_INSTRUCTION_
Rewrite the rows below as a JSON list of strings, one string per line, skipping blank lines and leaving the pictures out.
[Begin WORKING DATA]
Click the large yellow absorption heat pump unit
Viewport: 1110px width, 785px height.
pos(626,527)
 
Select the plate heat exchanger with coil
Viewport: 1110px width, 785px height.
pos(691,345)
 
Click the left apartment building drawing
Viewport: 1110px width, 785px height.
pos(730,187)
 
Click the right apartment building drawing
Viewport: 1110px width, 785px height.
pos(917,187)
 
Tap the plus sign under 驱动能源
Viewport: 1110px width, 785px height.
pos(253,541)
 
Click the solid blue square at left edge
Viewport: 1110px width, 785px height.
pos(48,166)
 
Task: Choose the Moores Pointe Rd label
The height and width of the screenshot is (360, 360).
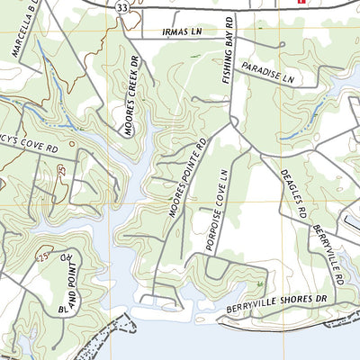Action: point(184,177)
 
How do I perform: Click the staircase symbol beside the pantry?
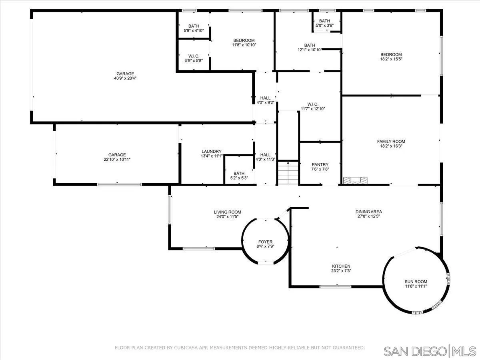288,172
[End WORKING DATA]
_ANSWER TO THIS TASK_
[
  "Click the large yellow absorption heat pump unit",
  "Viewport: 1110px width, 785px height.",
  "pos(626,527)",
  "Select the plate heat exchanger with coil",
  "Viewport: 1110px width, 785px height.",
  "pos(691,345)",
  "Click the left apartment building drawing",
  "Viewport: 1110px width, 785px height.",
  "pos(730,187)",
  "Click the right apartment building drawing",
  "Viewport: 1110px width, 785px height.",
  "pos(917,187)",
  "Tap the plus sign under 驱动能源",
  "Viewport: 1110px width, 785px height.",
  "pos(253,541)",
  "Click the solid blue square at left edge",
  "Viewport: 1110px width, 785px height.",
  "pos(48,166)",
  "Task: Choose the Moores Pointe Rd label",
  "The height and width of the screenshot is (360, 360).",
  "Action: point(184,177)",
  "How do I perform: Click the staircase symbol beside the pantry?",
  "288,172"
]